Information given:

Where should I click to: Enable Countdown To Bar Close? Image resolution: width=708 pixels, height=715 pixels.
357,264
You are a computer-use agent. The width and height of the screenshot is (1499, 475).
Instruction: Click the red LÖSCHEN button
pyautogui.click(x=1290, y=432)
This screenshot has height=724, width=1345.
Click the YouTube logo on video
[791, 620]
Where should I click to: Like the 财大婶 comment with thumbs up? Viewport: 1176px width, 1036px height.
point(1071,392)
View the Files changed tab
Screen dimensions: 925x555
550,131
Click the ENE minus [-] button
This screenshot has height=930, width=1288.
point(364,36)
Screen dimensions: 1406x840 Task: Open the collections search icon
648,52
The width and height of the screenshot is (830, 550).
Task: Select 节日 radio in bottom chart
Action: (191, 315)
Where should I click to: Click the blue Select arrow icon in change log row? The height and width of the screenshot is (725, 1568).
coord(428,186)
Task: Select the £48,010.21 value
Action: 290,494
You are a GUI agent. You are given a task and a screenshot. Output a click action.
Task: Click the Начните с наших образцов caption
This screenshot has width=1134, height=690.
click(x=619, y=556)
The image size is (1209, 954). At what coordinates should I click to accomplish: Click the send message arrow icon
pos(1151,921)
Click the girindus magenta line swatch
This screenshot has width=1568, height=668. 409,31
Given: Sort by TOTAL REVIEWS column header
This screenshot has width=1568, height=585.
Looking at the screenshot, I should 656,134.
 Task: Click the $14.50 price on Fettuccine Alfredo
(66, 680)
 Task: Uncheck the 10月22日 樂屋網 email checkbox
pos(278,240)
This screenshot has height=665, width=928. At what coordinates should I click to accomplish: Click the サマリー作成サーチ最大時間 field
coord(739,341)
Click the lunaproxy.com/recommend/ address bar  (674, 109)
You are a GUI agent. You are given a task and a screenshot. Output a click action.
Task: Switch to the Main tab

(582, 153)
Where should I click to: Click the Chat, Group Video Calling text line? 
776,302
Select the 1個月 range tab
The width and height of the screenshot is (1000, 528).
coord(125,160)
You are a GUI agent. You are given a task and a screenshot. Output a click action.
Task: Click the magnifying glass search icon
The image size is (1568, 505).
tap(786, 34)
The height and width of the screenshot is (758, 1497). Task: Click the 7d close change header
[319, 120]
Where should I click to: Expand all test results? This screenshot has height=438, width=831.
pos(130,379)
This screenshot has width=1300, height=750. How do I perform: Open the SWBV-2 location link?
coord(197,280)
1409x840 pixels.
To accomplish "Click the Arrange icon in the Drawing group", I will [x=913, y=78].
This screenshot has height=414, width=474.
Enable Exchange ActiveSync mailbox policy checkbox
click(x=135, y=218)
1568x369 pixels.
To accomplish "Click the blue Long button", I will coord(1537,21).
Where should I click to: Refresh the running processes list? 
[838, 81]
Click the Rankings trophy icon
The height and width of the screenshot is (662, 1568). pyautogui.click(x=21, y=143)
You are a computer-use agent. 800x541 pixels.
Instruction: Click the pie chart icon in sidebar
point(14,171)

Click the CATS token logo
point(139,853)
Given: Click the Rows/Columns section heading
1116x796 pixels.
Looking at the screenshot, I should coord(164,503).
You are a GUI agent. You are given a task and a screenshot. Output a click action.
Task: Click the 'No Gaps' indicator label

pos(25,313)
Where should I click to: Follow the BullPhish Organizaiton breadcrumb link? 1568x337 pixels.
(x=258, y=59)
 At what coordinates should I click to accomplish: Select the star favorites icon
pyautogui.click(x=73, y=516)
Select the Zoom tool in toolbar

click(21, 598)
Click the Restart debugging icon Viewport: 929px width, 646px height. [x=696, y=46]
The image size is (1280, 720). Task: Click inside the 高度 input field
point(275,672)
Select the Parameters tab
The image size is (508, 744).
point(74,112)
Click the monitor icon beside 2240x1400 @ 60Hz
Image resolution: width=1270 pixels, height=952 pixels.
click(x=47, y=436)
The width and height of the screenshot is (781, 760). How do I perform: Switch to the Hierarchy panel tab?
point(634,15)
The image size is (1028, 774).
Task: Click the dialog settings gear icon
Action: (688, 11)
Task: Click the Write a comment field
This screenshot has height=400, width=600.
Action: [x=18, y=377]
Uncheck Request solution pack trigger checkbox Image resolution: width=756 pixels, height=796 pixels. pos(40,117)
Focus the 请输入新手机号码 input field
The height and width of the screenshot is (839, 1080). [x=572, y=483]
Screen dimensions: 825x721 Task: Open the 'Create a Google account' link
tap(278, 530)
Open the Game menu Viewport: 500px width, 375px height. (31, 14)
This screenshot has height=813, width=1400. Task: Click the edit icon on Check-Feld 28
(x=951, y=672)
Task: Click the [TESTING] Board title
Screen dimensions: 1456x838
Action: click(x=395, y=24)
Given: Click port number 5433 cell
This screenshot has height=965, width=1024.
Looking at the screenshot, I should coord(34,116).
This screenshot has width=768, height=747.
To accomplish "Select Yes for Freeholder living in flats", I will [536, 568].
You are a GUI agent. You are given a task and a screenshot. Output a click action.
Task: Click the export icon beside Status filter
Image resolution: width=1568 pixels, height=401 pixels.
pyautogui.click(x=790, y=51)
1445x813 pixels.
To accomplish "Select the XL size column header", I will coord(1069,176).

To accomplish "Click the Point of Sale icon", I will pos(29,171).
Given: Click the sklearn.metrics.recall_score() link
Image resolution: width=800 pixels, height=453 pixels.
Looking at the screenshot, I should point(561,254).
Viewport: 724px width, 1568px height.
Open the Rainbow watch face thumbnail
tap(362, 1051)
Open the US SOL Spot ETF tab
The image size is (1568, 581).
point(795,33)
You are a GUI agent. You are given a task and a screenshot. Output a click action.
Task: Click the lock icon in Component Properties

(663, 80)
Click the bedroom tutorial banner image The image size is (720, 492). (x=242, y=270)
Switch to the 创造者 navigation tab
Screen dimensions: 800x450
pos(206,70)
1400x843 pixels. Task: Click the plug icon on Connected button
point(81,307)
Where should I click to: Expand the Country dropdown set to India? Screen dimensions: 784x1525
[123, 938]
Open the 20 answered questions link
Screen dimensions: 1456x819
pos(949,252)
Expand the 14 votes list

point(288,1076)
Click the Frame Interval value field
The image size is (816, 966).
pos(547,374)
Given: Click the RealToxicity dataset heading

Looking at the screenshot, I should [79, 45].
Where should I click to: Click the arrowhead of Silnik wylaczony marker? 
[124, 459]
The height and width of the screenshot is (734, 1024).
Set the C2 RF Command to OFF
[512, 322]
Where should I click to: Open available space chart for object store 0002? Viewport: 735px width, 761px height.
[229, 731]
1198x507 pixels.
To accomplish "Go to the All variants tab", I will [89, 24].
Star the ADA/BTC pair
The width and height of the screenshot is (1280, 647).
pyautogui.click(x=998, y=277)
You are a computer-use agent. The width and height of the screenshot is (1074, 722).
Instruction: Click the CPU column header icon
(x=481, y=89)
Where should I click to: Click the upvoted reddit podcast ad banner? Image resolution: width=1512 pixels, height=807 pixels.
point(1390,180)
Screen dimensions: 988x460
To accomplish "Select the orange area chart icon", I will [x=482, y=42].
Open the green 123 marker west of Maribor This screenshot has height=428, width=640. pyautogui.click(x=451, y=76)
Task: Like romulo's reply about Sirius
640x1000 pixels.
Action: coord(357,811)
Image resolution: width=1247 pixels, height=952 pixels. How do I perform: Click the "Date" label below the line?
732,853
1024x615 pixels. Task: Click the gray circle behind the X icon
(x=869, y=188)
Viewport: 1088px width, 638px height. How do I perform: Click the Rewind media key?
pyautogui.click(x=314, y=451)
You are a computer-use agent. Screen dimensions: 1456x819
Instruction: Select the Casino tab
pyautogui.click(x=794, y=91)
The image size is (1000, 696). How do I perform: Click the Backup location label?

Exercise brief: Retype the data in full, and keep every line identical to the original.

Your solution:
Where should I click to: Enable Countdown To Bar Close? Image resolution: width=708 pixels, height=715 pixels.
357,264
You are a computer-use agent. The width and height of the screenshot is (1499, 475).
Instruction: Click the red LÖSCHEN button
pyautogui.click(x=1290, y=432)
This screenshot has height=724, width=1345.
Click the YouTube logo on video
[791, 620]
Where should I click to: Like the 财大婶 comment with thumbs up? Viewport: 1176px width, 1036px height.
point(1071,392)
View the Files changed tab
Screen dimensions: 925x555
550,131
Click the ENE minus [-] button
This screenshot has height=930, width=1288.
point(364,36)
Screen dimensions: 1406x840 Task: Open the collections search icon
648,52
The width and height of the screenshot is (830, 550).
Task: Select 节日 radio in bottom chart
Action: (191, 315)
Where should I click to: Click the blue Select arrow icon in change log row? The height and width of the screenshot is (725, 1568).
coord(428,186)
Task: Select the £48,010.21 value
Action: 290,494
You are a GUI agent. You are given a task and a screenshot. Output a click action.
Task: Click the Начните с наших образцов caption
This screenshot has width=1134, height=690.
click(x=619, y=556)
The image size is (1209, 954). At what coordinates should I click to accomplish: Click the send message arrow icon
pos(1151,921)
Click the girindus magenta line swatch
This screenshot has width=1568, height=668. 409,31
Given: Sort by TOTAL REVIEWS column header
This screenshot has width=1568, height=585.
Looking at the screenshot, I should 656,134.
 Task: Click the $14.50 price on Fettuccine Alfredo
(66, 680)
 Task: Uncheck the 10月22日 樂屋網 email checkbox
pos(278,240)
This screenshot has height=665, width=928. At what coordinates should I click to accomplish: Click the サマリー作成サーチ最大時間 field
coord(739,341)
Click the lunaproxy.com/recommend/ address bar  (674, 109)
You are a GUI agent. You are given a task and a screenshot. Output a click action.
Task: Switch to the Main tab

(582, 153)
Where should I click to: Click the Chat, Group Video Calling text line? 
776,302
Select the 1個月 range tab
The width and height of the screenshot is (1000, 528).
coord(125,160)
You are a GUI agent. You are given a task and a screenshot. Output a click action.
Task: Click the magnifying glass search icon
The image size is (1568, 505).
tap(786, 34)
The height and width of the screenshot is (758, 1497). Task: Click the 7d close change header
[319, 120]
Where should I click to: Expand all test results? This screenshot has height=438, width=831.
pos(130,379)
This screenshot has width=1300, height=750. How do I perform: Open the SWBV-2 location link?
coord(197,280)
1409x840 pixels.
To accomplish "Click the Arrange icon in the Drawing group", I will [x=913, y=78].
This screenshot has height=414, width=474.
Enable Exchange ActiveSync mailbox policy checkbox
click(x=135, y=218)
1568x369 pixels.
To accomplish "Click the blue Long button", I will coord(1537,21).
Where should I click to: Refresh the running processes list? 
[838, 81]
Click the Rankings trophy icon
The height and width of the screenshot is (662, 1568). pyautogui.click(x=21, y=143)
You are a computer-use agent. 800x541 pixels.
Instruction: Click the pie chart icon in sidebar
point(14,171)

Click the CATS token logo
point(139,853)
Given: Click the Rows/Columns section heading
1116x796 pixels.
Looking at the screenshot, I should coord(164,503).
You are a GUI agent. You are given a task and a screenshot. Output a click action.
Task: Click the 'No Gaps' indicator label

pos(25,313)
Where should I click to: Follow the BullPhish Organizaiton breadcrumb link? 1568x337 pixels.
(x=258, y=59)
 At what coordinates should I click to accomplish: Select the star favorites icon
pyautogui.click(x=73, y=516)
Select the Zoom tool in toolbar

click(21, 598)
Click the Restart debugging icon Viewport: 929px width, 646px height. [x=696, y=46]
The image size is (1280, 720). Task: Click inside the 高度 input field
point(275,672)
Select the Parameters tab
The image size is (508, 744).
point(74,112)
Click the monitor icon beside 2240x1400 @ 60Hz
Image resolution: width=1270 pixels, height=952 pixels.
click(x=47, y=436)
The width and height of the screenshot is (781, 760). How do I perform: Switch to the Hierarchy panel tab?
point(634,15)
The image size is (1028, 774).
Task: Click the dialog settings gear icon
Action: (688, 11)
Task: Click the Write a comment field
This screenshot has height=400, width=600.
Action: [x=18, y=377]
Uncheck Request solution pack trigger checkbox Image resolution: width=756 pixels, height=796 pixels. pos(40,117)
Focus the 请输入新手机号码 input field
The height and width of the screenshot is (839, 1080). [x=572, y=483]
Screen dimensions: 825x721 Task: Open the 'Create a Google account' link
tap(278, 530)
Open the Game menu Viewport: 500px width, 375px height. (31, 14)
This screenshot has height=813, width=1400. Task: Click the edit icon on Check-Feld 28
(x=951, y=672)
Task: Click the [TESTING] Board title
Screen dimensions: 1456x838
Action: click(x=395, y=24)
Given: Click port number 5433 cell
This screenshot has height=965, width=1024.
Looking at the screenshot, I should coord(34,116).
This screenshot has width=768, height=747.
To accomplish "Select Yes for Freeholder living in flats", I will [536, 568].
You are a GUI agent. You are given a task and a screenshot. Output a click action.
Task: Click the export icon beside Status filter
Image resolution: width=1568 pixels, height=401 pixels.
pyautogui.click(x=790, y=51)
1445x813 pixels.
To accomplish "Select the XL size column header", I will coord(1069,176).

To accomplish "Click the Point of Sale icon", I will pos(29,171).
Given: Click the sklearn.metrics.recall_score() link
Image resolution: width=800 pixels, height=453 pixels.
Looking at the screenshot, I should point(561,254).
Viewport: 724px width, 1568px height.
Open the Rainbow watch face thumbnail
tap(362, 1051)
Open the US SOL Spot ETF tab
The image size is (1568, 581).
point(795,33)
You are a GUI agent. You are given a task and a screenshot. Output a click action.
Task: Click the lock icon in Component Properties

(663, 80)
Click the bedroom tutorial banner image The image size is (720, 492). (x=242, y=270)
Switch to the 创造者 navigation tab
Screen dimensions: 800x450
pos(206,70)
1400x843 pixels. Task: Click the plug icon on Connected button
point(81,307)
Where should I click to: Expand the Country dropdown set to India? Screen dimensions: 784x1525
[123, 938]
Open the 20 answered questions link
Screen dimensions: 1456x819
pos(949,252)
Expand the 14 votes list

point(288,1076)
Click the Frame Interval value field
The image size is (816, 966).
pos(547,374)
Given: Click the RealToxicity dataset heading

Looking at the screenshot, I should [79, 45].
Where should I click to: Click the arrowhead of Silnik wylaczony marker? 
[124, 459]
The height and width of the screenshot is (734, 1024).
Set the C2 RF Command to OFF
[512, 322]
Where should I click to: Open available space chart for object store 0002? Viewport: 735px width, 761px height.
[229, 731]
1198x507 pixels.
To accomplish "Go to the All variants tab", I will [89, 24].
Star the ADA/BTC pair
The width and height of the screenshot is (1280, 647).
pyautogui.click(x=998, y=277)
You are a computer-use agent. The width and height of the screenshot is (1074, 722).
Instruction: Click the CPU column header icon
(x=481, y=89)
Where should I click to: Click the upvoted reddit podcast ad banner? Image resolution: width=1512 pixels, height=807 pixels.
point(1390,180)
Screen dimensions: 988x460
To accomplish "Select the orange area chart icon", I will [x=482, y=42].
Open the green 123 marker west of Maribor This screenshot has height=428, width=640. pyautogui.click(x=451, y=76)
Task: Like romulo's reply about Sirius
640x1000 pixels.
Action: coord(357,811)
Image resolution: width=1247 pixels, height=952 pixels. How do I perform: Click the "Date" label below the line?
732,853
1024x615 pixels. Task: Click the gray circle behind the X icon
(x=869, y=188)
Viewport: 1088px width, 638px height. How do I perform: Click the Rewind media key?
pyautogui.click(x=314, y=451)
You are a computer-use agent. Screen dimensions: 1456x819
Instruction: Select the Casino tab
pyautogui.click(x=794, y=91)
The image size is (1000, 696). How do I perform: Click the Backup location label?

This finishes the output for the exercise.